## SOURCE PASSAGE
Sir Stanley Burnton said:

“First, the existing formulation in RIPA is very unsatisfactory and unclear, and it does not cover many cases in which it would be sensible to have a so-called thematic warrant. However, the wording of clause 15(2) is very wide. If you just have a warrant that gives a name to a group of persons, you have not identified—certainly not in the warrant—all those persons to whom it is going to apply. There could be substantial changes in the application of the warrant without any modification. At the moment, the code of conduct envisages a requirement that names will be given so far as practicable. Our view is that the warrant should name or otherwise identify all those persons to whom the warrant will apply, as known to the applicant at that date.”

There we have a pretty unequivocal view from the Interception of Communications Commissioner.

## MATERIAL PROVIDED
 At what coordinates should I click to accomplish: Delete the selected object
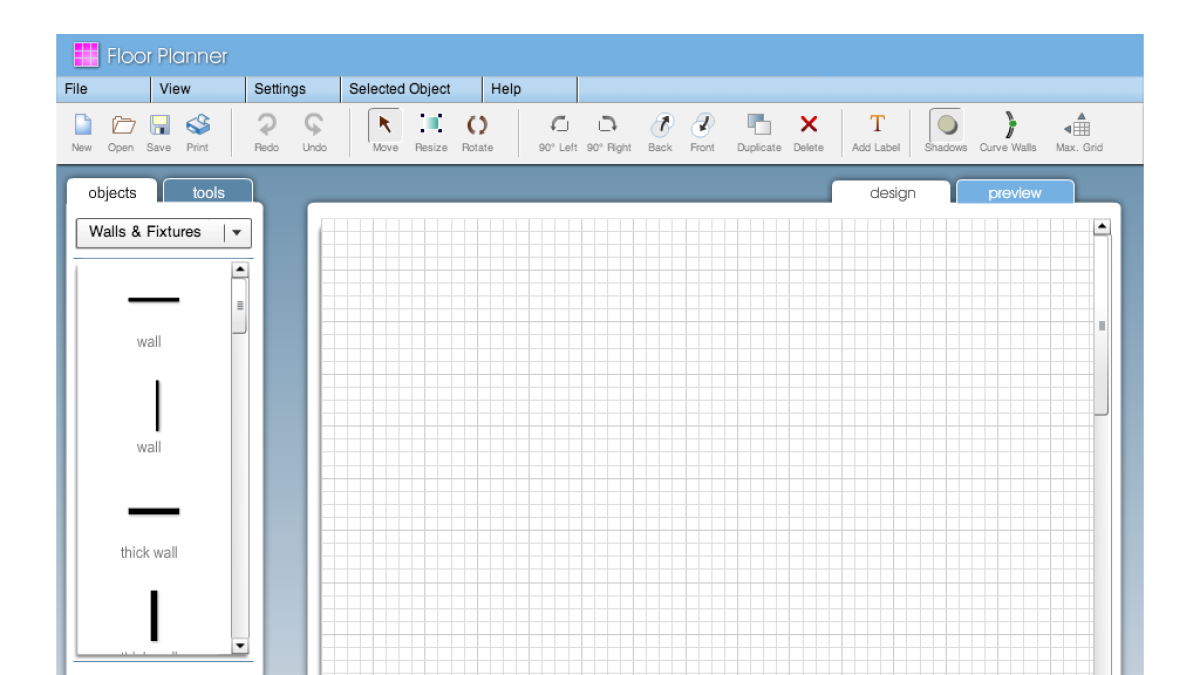[x=809, y=131]
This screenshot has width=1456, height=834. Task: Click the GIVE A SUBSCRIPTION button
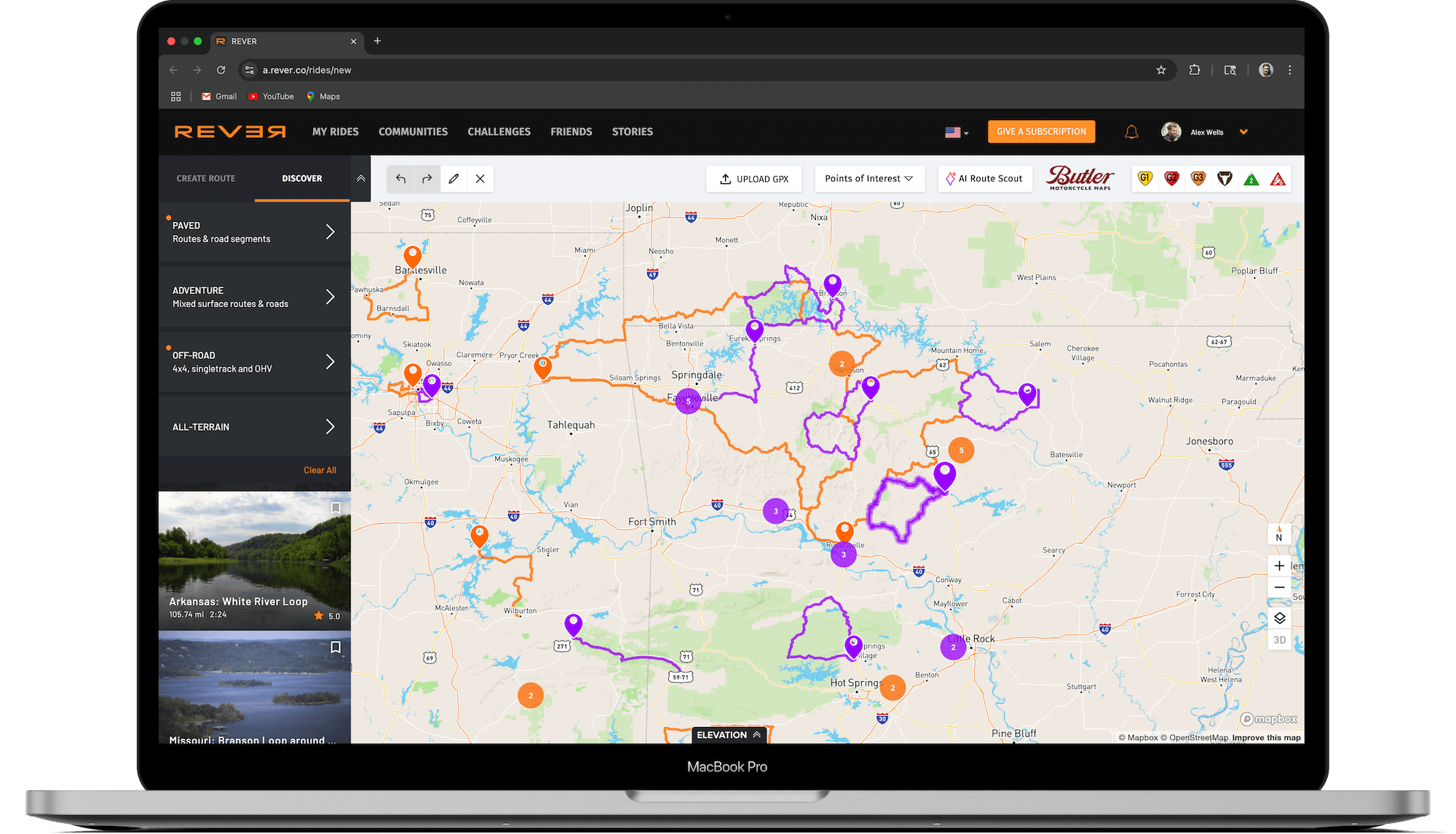tap(1041, 132)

## TASK TO CARRY OUT
Pick up the passage on thematic interception warrants after its last sentence and continue it. The lines have nothing to do with what you're asked to do.

## THE OUTPUT
Lord Judge then intervened to indicate that he agreed with Sir Stanley on clause 15(2). He did not agree with the second point Sir Stanley made in relation to clause 30—we can come back to that later. He said in relation to clause 32,

“a part of the process that all of us involved in supervising surveillance attach a great deal of weight to is that we are looking at individuals. There has to be evidence that X requires this, that there is a situation in which it is necessary for this to happen, that it is proportionate in this particular individual’s case and that there is no collateral interference. For example—there are many different examples—why should a women who happens to be married to or living with a man who is suspected and so on have her life entirely opened up in this way? Not having specific identified individuals ?leaves a very delicate situation. I suspect that the commissioners would find it very difficult to just say, ‘Well, we’re satisfied. There’s this gang here and they’re all pretty dangerous.’ They might not be, and we have to be very alert to that.”—[Official Report, Investigatory Powers Bill Committee, 24 March 2016; c. 70, Q222.]

There we also have pretty trenchant concerns expressed by the Chief Surveillance Commissioner.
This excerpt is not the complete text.